• [Exercise objective] Copy out the passage on the CPBL and ABL dispute from the words "On 6 January" through the words "professional baseball career.", replacing "CEO" with "chief executive officer".

Passage provided START

On 16 December 2013, CPBL issued a statement and demanded a public apology from ABL. In the statement, CPBL explained that its investigation revealed several inconsistencies between Blazynski's claim and the CCTV footage provided by the night club's security team. For example, Blazynski claimed he was approached by a male individual who showed him a stack of cash. The footage obtained by CPBL shows him approaching a group of three individuals, including two males and one female, and there is no evidence any of them produce the money Blazynski mentioned. These individuals were also interviewed by either the police or CPBL, and there is no evidence suggesting any criminal connection. Furthermore, contrary to his claim that he returned to the hotel at 2:30AM, CCTV footage provided by the hotel reveals that he returned to the hotel around 4:00 with a female individual, who left the hotel approximately two hours later. CPBL also claimed that Blazynski has refused or is unwilling to provide any evidence to substantiate his claim or to explain the inconsistencies between his claim and the recording at the night club. CPBL stated that it is suspending any ongoing cooperation or exchange programs with ABL until the demand of apology is met.

On 6 January 2014, the ABL wrote an official apology, signed by the CEO, Peter Wermuth, for the "Knowingly misleading" claim. ABL apologized on behalf of ABL and the Canberra team for the tremendous damage caused to the competition, to the baseball fans, and to Taiwan's baseball community. In the statement, ABL admitted that "the claim was a complete lie from the Canberra Cavalry player, and he (Matt Blazynski) is a disgrace to the entire baseball community. As such, the ABL has decided to terminate the player's contract immediately." This effectively ended Blazynski's professional baseball career.

Passage provided END
Entries shown START

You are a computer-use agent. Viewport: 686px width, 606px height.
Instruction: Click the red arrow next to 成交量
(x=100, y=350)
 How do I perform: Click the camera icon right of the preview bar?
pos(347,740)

Entries shown END

• [Task solution]
On 6 January 2014, the ABL wrote an official apology, signed by the chief executive officer, Peter Wermuth, for the "Knowingly misleading" claim. ABL apologized on behalf of ABL and the Canberra team for the tremendous damage caused to the competition, to the baseball fans, and to Taiwan's baseball community. In the statement, ABL admitted that "the claim was a complete lie from the Canberra Cavalry player, and he (Matt Blazynski) is a disgrace to the entire baseball community. As such, the ABL has decided to terminate the player's contract immediately." This effectively ended Blazynski's professional baseball career.